CJC-1295 vs Ipamorelin vs MK-677: GH Peptides Compared

Growth hormone (GH) optimization is one of the most active areas of peptide research. Three compounds dominate the landscape: CJC-1295, a GHRH analog; Ipamorelin, a selective GHRP; and MK-677 (Ibutamoren), a non-peptide GH secretagogue. Each operates through a distinct mechanism, and understanding these differences is essential for designing effective research protocols.

CJC-1295 (with DAC)

CJC-1295 is a synthetic analog of growth hormone-releasing hormone (GHRH). The “DAC” (Drug Affinity Complex) modification extends its half-life from minutes to approximately 6–8 days by binding to serum albumin. This produces sustained, elevated GH levels rather than acute pulsatile release.

• •Mechanism: Stimulates the GHRH receptor on pituitary somatotrophs
• •Half-life: ~6–8 days (with DAC)
• •GH release pattern: Sustained elevation

Ipamorelin

Ipamorelin is a selective growth hormone-releasing peptide (GHRP) that acts on the ghrelin receptor (GHS-R1a).
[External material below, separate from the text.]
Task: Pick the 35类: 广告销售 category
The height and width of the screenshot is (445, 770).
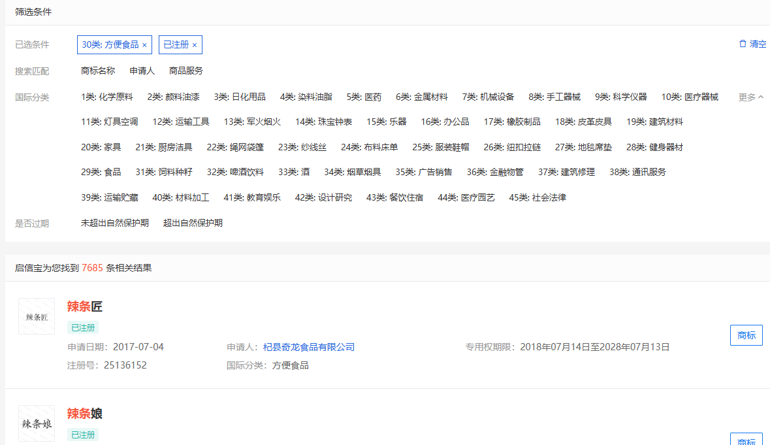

Unlike other GHRPs such as GHRP-6 or GHRP-2, Ipamorelin is highly selective — it stimulates GH release without significantly affecting cortisol, prolactin, or appetite.

• •Mechanism: Activates ghrelin receptor (GHS-R1a) selectively
• •Half-life: ~2 hours
• •GH release pattern: Acute, pulsatile

MK-677 (Ibutamoren)

MK-677 is technically not a peptide — it is a non-peptide, orally active GH secretagogue that mimics ghrelin. It also acts on the GHS-R1a receptor but has a much longer half-life, producing sustained GH and IGF-1 elevation over 24 hours from a single oral dose.

• •Mechanism: Non-peptide ghrelin mimetic (GHS-R1a agonist)
• •Half-life: ~24 hours (oral bioavailability)
• •GH release pattern: Sustained elevation with preserved pulsatility

Synergy: CJC-1295 + Ipamorelin

One of the most researched combinations in GH peptide science is CJC-1295 paired with Ipamorelin. Because they act on different receptors (GHRH-R vs GHS-R1a), they produce a synergistic amplification of GH release that is greater than either compound alone. This dual-pathway approach more closely mimics physiological GH regulation and is widely studied in preclinical models.

Conclusion

Each of these compounds offers a unique approach to GH optimization in research settings. CJC-1295 provides sustained GHRH stimulation, Ipamorelin offers selective pulsatile release, and MK-677 delivers oral convenience with prolonged activity. The choice — or combination — depends on the specific research objectives and protocol design.